Rojas, who lives in Washington, D.C., is a bit of an anomaly among professional classical guitarists, an instrumental specialty still largely populated by male luminaries.
"It's a male-dominated world," she said of the classical guitar scene — and, well, the world in general. "But little by little women are making their voices heard."
To its credit, the Austin Classical Guitar Society has always featured women in its international concert series, something Executive Director Matthew Hinsley said he purposely decided to do when he took the helm of the organization in 1996. "We have a lot of young women in our youth programs," Hinsley said. "By featuring women like Berta, we're able to provide an important context for our" young women students.
For a guitar festival in Paraguay last year, Rojas participated in "Divas de la Guitarra," a concert featuring herself along with three of her gal-pal guitar friends: Ana Vidovic, Xuefei Yang and Grammy-winner Sharon Isbin. (Both Vidovic and Yang, incidentally, have been guests of the Austin Classical Guitar Society.)
But perhaps more intently than championing gender diversity in the classical guitar world, Rojas has long focused attention on bringing the music composers from the Americas to greater international attention.
"We tend to think of Latin America as one whole, one place," she said. "And by labeling it simply ‘Latin America' like that, we forget the vast differences of each country and all the nuances that music has."
Through busy concertizing and several recordings, Rojas specifically spotlights Paraguayan virtuosic guitarist and innovative composer Agustín Barrios (1885-1944), featured in Rojas' 2010 CD "Intimate Barrios."
Though he was recognized for his deft and original blending of folk music traditions with classical stylings, Barrios' compositions never quite received their due during his lifetime, particularly outside South America. Nevertheless he performed relentlessly, leaving Paraguay for decades to traverse the Americas. By nature an audacious person, Barrios created an alter ego to perform, adopting the name Nitsuga Mangoré ("Nitsuga" is Agustín spelled backward) and performing dressed as a Guaraní Indian chief. (Barrios was partly Guaraní, an indigenous people of South America.)
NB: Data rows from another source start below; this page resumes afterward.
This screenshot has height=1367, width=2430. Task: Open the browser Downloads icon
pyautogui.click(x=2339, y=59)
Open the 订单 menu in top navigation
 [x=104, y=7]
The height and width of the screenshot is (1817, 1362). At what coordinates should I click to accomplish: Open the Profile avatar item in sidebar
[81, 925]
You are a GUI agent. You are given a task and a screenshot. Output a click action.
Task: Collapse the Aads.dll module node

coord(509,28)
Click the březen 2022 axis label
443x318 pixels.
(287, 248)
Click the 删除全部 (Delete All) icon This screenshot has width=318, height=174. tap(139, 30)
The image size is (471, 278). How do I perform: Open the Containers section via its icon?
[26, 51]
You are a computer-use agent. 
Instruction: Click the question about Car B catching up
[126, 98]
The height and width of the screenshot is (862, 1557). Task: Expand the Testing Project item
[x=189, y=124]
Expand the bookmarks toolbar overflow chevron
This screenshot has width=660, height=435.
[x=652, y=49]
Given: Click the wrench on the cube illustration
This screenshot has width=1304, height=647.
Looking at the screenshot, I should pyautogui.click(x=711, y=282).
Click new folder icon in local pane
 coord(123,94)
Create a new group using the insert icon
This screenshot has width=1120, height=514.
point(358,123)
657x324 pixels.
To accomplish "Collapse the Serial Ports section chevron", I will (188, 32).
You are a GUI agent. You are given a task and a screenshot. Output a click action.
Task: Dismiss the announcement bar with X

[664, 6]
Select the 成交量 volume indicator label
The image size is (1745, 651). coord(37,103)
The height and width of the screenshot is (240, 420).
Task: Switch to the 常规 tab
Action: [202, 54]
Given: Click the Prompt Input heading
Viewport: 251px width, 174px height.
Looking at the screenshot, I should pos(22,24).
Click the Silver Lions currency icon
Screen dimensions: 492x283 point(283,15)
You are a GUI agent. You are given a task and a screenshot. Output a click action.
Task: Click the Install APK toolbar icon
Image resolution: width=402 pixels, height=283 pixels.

Last year, Rojas embarked on one of her most ambitious projects yet: "In the Footsteps of Mangoré," a three-year tour during which Rojas will essentially follow Barrios' itinerary with concerts of his music.
"Imagine what it must have been like for Barrios to travel (the Americas) by boat, by train, by horseback at times," Rojas said. "He knew his region well and embraced its diversity. He was such an idol for so many musicians."
Joining her for certain concerts along the way are some of Rojas' all-star friends, including Cuban jazz great Paquito D'Rivera. In fact, Rojas and D'Rivera just finished recording a CD that will be released in March.
"Barrios always tried to make a connection between popular music, local musicians and the" classical guitar tradition, Rojas said. "I wanted to honor that, too."
Rojas will play some Barrios on her Austin program. But she also is including a number of new pieces by emerging composers. "I like to promote the music of younger upcoming composers, too."
A few years ago in Paraguay, Rojas discovered that a collector of old musical instruments had a beautiful antique guitar about which he knew very little except that it had once belonged to a German-speaking Paraguayan woman named Berta. It was clearly Rojas' great-grandmother's instrument, of which the family had long ago lost track.
"He didn't want to sell it, unfortunately," said Rojas of the collector. "Maybe some day, I'll be able to buy it."